Abstract
Prevailing guidelines advocate a low-salt diet to mitigate progression of kidney and cardiovascular disease in patients with diabetes mellitus. However, two recent cohort studies in patients with type 1 and type 2 diabetes mellitus associate lower salt intake with increased rates of end-stage renal disease, cardiovascular death and all-cause mortality.
The so-called “salt wars”1 pit those who view dietary salt as a toxin and favor its restriction as a matter of public policy against those who are skeptical that lowering salt intake would improve public health. The notion that dietary salt is harmful has garnered more backing to the point that authoritative guidelines now recommend a low-salt diet for the population in general and for patients with diabetes mellitus in particular.2 Nonetheless, a credible resistance to the anti-salt movement arose in the 1990s3 and has persisted to date. Recently, the skeptics’ position has been bolstered by two new sets of cohort data that associate a higher mortality and incidence of end-stage renal disease (ESRD) with lower salt intake in patients with diabetes mellitus.4,5
In the first study by Ekinci et al.,4 638 middle-aged Australians with established type 2 diabetes mellitus and a high baseline prevalence of obesity, retinopathy, hypertension, chronic kidney disease and cardiovascular disease were followed up for 10 years, during which time salt intake was monitored by measuring sodium excretion in 24-h urine samples.4 Sodium intake varied between individuals but was relatively stable within individuals over time. Urinary sodium excretion was distributed, with one-third excreting <150 mmol per day and one-third excreting >208 mmol daily. Survival tracked monotonically with urinary sodium; a daily 100 mmol increase in sodium intake predicted a 30% lower cardiovascular and all-cause mortality.4 The second study,5 conducted by the Finnish Diabetic Nephropathy (FinnDiane) study group, reported on 2,807 patients with longstanding type 1 diabetes mellitus and a high prevalence of retinopathy and hypertension. These individuals were also followed up for 10 years, with sodium intake determined by urine collection. The relationship of all-cause mortality to sodium intake was biphasic with a nadir at 100–200 mmol per day, a steep rise at lower salt intake and a gradual rise at higher intake. But the cumulative incidence of ESRD was monotonically associated with sodium intake such that reducing sodium intake from the 90th to the 10th percentile mapped to a 10-fold increase in the likelihood of developing ESRD (P<0.001).
·····
Tasks to perform
(1) In the commentary on salt intake in diabetes, how many patients with type 1 diabetes mellitus did the FinnDiane study group report on?
(2) According to the commentary on salt intake in diabetes, what has recently bolstered the position of those skeptical of the anti-salt movement?
(3) Carry the commentary on salt intake in diabetes forward from the point at which it stops.
The lines that come next play no part in this work.

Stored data
·····
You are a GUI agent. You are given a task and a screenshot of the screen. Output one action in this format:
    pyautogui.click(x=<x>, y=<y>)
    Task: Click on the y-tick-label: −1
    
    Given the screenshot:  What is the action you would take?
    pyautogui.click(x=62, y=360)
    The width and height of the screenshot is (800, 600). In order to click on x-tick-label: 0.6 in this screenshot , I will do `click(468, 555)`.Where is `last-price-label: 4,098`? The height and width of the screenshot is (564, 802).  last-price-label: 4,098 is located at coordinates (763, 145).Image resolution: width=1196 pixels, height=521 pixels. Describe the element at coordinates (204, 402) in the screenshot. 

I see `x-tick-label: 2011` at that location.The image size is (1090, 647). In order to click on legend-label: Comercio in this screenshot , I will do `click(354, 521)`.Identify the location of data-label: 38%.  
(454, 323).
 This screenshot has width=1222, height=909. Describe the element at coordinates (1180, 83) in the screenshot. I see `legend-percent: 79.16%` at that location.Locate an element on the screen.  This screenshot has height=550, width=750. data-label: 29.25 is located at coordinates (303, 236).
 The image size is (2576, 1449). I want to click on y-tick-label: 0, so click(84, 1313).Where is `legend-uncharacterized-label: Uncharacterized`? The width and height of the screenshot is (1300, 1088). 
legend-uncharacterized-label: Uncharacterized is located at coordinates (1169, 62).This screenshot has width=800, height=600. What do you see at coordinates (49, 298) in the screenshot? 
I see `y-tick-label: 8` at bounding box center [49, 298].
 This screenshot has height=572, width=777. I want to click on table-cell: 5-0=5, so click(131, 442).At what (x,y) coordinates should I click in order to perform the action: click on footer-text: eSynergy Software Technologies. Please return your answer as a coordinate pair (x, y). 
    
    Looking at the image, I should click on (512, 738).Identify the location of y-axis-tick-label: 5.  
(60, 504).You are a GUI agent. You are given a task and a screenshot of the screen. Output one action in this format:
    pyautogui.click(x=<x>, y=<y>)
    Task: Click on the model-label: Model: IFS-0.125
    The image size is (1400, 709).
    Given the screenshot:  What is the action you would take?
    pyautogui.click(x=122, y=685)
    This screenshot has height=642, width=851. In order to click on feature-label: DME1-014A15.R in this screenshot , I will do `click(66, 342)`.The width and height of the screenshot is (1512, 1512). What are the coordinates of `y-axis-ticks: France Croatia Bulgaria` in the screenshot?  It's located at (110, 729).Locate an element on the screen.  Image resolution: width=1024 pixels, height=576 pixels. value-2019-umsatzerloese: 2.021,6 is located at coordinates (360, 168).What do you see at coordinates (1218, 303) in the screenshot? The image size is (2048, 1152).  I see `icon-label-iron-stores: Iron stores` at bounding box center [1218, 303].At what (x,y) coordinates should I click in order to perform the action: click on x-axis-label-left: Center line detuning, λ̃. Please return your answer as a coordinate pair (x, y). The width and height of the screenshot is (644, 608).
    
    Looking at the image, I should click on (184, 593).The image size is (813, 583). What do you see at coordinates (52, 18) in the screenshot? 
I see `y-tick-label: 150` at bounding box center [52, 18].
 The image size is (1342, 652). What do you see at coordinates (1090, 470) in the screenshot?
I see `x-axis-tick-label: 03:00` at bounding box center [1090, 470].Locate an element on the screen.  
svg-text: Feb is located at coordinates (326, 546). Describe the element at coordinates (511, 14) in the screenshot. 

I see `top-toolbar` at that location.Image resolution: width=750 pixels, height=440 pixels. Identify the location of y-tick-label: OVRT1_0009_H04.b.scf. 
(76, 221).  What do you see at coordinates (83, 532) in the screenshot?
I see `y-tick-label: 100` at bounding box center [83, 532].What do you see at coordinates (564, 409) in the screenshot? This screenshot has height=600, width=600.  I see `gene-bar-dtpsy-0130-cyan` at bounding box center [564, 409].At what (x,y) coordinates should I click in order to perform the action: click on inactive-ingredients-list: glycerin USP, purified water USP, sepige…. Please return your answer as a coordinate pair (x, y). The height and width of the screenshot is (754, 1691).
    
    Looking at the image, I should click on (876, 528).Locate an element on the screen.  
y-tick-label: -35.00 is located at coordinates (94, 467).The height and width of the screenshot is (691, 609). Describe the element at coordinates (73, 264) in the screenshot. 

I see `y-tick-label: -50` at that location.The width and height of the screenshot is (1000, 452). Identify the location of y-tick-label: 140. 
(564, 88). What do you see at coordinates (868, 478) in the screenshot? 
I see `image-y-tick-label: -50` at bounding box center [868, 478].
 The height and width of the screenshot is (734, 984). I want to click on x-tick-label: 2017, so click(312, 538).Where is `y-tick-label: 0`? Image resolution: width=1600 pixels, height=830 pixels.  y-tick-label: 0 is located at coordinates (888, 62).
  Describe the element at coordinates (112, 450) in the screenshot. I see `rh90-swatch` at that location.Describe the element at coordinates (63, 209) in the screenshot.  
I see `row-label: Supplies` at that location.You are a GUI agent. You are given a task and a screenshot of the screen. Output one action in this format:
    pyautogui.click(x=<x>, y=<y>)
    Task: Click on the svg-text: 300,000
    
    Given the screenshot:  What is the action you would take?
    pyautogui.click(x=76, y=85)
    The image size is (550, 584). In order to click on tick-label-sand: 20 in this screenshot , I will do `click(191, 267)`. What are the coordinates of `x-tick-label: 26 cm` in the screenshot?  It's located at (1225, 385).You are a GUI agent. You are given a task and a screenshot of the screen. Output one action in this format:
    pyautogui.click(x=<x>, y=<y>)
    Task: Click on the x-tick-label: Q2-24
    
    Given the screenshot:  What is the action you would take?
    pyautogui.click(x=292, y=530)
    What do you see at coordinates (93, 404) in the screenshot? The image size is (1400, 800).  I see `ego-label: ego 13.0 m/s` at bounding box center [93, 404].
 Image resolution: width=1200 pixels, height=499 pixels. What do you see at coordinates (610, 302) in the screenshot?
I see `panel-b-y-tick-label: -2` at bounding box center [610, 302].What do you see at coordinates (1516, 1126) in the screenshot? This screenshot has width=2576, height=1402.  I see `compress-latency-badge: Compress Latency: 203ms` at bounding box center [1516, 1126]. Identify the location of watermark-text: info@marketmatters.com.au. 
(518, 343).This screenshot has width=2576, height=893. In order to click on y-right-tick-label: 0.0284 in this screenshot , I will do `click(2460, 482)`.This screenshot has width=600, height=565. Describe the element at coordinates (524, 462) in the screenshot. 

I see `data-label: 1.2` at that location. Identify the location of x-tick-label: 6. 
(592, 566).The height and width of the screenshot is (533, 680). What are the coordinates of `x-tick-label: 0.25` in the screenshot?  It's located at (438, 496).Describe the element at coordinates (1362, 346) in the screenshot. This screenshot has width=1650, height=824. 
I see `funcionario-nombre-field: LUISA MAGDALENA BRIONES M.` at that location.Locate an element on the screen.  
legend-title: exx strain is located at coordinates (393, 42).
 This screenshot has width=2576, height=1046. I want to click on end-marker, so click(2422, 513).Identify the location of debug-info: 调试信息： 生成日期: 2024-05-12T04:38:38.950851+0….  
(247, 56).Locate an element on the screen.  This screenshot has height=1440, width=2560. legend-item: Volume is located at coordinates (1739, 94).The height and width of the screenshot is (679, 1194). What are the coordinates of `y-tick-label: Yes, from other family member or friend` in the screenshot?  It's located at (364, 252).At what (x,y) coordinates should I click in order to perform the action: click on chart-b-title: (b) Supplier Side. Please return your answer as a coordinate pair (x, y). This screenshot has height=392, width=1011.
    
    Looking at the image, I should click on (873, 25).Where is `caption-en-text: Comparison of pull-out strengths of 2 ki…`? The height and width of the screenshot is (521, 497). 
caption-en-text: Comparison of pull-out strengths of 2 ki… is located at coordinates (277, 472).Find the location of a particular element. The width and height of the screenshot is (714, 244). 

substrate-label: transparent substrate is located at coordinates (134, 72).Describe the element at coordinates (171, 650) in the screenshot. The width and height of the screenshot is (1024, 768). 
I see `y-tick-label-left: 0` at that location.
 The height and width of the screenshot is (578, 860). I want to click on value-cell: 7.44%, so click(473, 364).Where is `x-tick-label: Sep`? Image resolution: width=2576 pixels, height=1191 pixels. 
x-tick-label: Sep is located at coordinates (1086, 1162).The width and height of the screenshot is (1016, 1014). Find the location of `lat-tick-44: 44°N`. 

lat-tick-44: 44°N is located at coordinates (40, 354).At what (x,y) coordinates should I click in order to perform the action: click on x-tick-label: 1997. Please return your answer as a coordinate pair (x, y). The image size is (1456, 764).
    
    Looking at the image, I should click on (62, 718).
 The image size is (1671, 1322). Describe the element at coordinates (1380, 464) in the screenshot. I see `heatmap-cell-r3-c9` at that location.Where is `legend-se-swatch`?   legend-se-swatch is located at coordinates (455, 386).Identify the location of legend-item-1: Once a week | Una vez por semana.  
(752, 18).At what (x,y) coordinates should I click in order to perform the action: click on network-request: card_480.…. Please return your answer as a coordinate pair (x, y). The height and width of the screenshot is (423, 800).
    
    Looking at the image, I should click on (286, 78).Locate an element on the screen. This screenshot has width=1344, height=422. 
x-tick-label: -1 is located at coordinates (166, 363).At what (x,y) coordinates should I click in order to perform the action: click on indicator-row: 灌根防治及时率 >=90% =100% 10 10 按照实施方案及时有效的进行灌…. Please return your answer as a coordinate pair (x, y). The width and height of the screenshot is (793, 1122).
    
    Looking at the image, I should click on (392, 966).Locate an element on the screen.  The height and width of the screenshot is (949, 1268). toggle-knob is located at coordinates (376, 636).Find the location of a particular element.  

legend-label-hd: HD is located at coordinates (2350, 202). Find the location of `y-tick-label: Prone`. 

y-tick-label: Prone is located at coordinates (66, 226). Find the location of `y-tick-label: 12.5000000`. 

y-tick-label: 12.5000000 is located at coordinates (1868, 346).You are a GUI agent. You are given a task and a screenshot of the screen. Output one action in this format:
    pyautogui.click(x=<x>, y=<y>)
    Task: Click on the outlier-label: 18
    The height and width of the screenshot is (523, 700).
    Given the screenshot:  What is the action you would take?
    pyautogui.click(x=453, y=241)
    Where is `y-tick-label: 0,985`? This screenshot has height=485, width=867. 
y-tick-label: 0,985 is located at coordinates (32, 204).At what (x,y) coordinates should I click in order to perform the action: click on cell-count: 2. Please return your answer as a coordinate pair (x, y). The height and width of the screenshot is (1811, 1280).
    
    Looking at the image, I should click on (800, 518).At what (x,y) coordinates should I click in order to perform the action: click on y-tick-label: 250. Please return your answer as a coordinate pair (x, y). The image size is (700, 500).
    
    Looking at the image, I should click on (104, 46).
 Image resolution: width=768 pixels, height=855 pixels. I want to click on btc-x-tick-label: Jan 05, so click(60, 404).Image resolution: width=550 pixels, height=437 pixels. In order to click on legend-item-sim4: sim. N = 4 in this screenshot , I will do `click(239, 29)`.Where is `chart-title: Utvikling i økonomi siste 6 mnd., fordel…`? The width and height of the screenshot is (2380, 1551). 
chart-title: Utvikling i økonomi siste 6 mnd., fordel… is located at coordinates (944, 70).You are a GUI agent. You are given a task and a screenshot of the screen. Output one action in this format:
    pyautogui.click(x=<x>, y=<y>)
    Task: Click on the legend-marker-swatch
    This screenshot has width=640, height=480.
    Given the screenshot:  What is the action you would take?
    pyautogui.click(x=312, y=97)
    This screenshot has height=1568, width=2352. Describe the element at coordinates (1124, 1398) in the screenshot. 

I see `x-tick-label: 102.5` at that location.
·····
Task-by-task results
(1) The FinnDiane study group reported on 2,807 patients with longstanding type 1 diabetes mellitus.

(2) The skeptics' position has been strengthened by two new sets of cohort data. These studies associate lower salt intake with higher mortality and a greater incidence of end-stage renal disease in patients with diabetes mellitus.

(3)
How might these findings arise from (patho)physiology (Figure 1)? First, some unmeasured trait that distributes randomly in diabetes mellitus might simultaneously suppress salt appetite while independently damaging the kidney and heart. Given how little is known about the regulation of salt appetite in humans, it is not currently possible to reject this hypothesis without an intervention trial. Second, another idea, which does not rely so heavily on ignorance, is that the diabetic kidney and cardiovascular system could be predisposed to damage by counter-regulatory nerves and hormones that are progressively activated by a decline in extracellular volume. For example, both the renin–angiotensin–aldosterone system (RAAS) and the sympathetic nervous system are naturally activated by salt restriction and are known for their ability to damage the heart and kidney. The argument that the salutary effect of salt restriction on blood pressure could be outweighed by the nefarious effects of provoking the RAAS and sympathetic nervous system has been made before and is noted by both Ekinici et al. and the FinnDiane study group. This effect is not exclusive to diabetes mellitus, but diabetic organs may be particularly susceptible to injury when the ratio of counter-regulators to dietary salt intake increases.
Figure 1.
A conceptual framework that links a low salt intake to end-stage renal disease (ESRD) and cardiovascular mortality via the salt paradox in the diabetic kidney—that is, an inverse relationship between salt intake and glomerular hyperfiltration.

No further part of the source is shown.